Growth and measurement temperatures (°C) impact membrane rigidity (anisotropy) of Listeria monocytogenes Scott A (hatched bars), NR30 (checkered bars), wt10403S (horizontally striped bars), cld1 (vertically striped bars), and 2-methylbutyrate-treated cld1 (stippled bars) liposomes (a) and whole cells (b). The x axis displays the growth temperature followed by the measurement temperature. Significant differences (P < 0.05) are indicated by solid stars.

FIG. 2.

Real-time whole-cell anisotropy measurement examining the effect of temperature decrease (5°C every 5 min) for Listeria monocytogenes Scott A (a), NR30 (b), wt10403S (c), and cld1 (d) grown at 30°C. Dashed black lines show the linear regression of the data.

FIG. 3.

Real-time whole-cell anisotropy measurements during temperature increases (5°C every 5 min) for Listeria monocytogenes Scott A (a), NR30 (b), wt10403S (c), and cld1 (d) grown at 15°C. Dashed black lines show the linear regression fit performed on the data.

FIG. 4.

Time required for homeoviscous adaptation of Listeria monocytogenes.
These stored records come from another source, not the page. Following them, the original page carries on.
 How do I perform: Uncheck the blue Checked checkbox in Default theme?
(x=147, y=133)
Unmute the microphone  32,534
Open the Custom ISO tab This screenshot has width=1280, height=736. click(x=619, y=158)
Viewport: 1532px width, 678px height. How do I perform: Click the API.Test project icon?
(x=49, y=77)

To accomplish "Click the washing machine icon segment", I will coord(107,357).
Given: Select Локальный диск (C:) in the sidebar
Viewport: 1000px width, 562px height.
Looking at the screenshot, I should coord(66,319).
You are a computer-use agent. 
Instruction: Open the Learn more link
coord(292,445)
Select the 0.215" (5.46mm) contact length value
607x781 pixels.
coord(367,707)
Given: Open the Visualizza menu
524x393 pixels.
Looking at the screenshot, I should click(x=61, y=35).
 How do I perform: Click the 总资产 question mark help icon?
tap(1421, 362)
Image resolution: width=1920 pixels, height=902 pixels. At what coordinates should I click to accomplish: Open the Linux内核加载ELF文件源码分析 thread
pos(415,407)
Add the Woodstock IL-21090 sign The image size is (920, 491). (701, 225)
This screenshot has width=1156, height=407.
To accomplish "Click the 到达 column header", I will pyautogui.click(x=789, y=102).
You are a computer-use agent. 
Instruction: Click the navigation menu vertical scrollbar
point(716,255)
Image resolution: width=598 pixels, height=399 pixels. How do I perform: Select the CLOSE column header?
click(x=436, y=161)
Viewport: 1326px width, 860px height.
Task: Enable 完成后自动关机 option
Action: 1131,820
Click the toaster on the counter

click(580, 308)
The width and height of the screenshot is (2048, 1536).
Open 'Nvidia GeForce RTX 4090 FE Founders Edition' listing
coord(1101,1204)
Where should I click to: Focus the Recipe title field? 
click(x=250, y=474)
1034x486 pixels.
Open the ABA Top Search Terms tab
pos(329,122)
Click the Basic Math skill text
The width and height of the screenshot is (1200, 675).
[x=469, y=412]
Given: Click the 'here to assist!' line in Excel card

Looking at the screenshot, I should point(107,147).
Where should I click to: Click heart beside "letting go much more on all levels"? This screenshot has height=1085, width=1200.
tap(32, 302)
The graph presents the anisotropy (continuous line) of Scott A (a), NR30 (b), wt10403S (c), and cld1 (d) grown at 15°C and measured at 30°C. The black dotted line represents the average equilibrium value from the static measurement. Replicate experiments yielded consistent results.

FIG. 5.

Real-time dynamic anisotropy of liposomes (squares) and whole cells (triangles) of L. monocytogenes strains wt10403S (a and b) and cld1 grown at 30 and 15°C (c and d) showing the physiological adjustment of whole cells to temperature compared to the solely physical adjustment of liposomes. An average of multiple data is shown.

FIG. 6.

Change of anisotropy of whole cells (triangles) measured at 30°C as a result of equilibration at 15°C. The liposomes (squares) have similar values at 30°C pre- and postequilibration at 15°C. The average of multiple data is shown.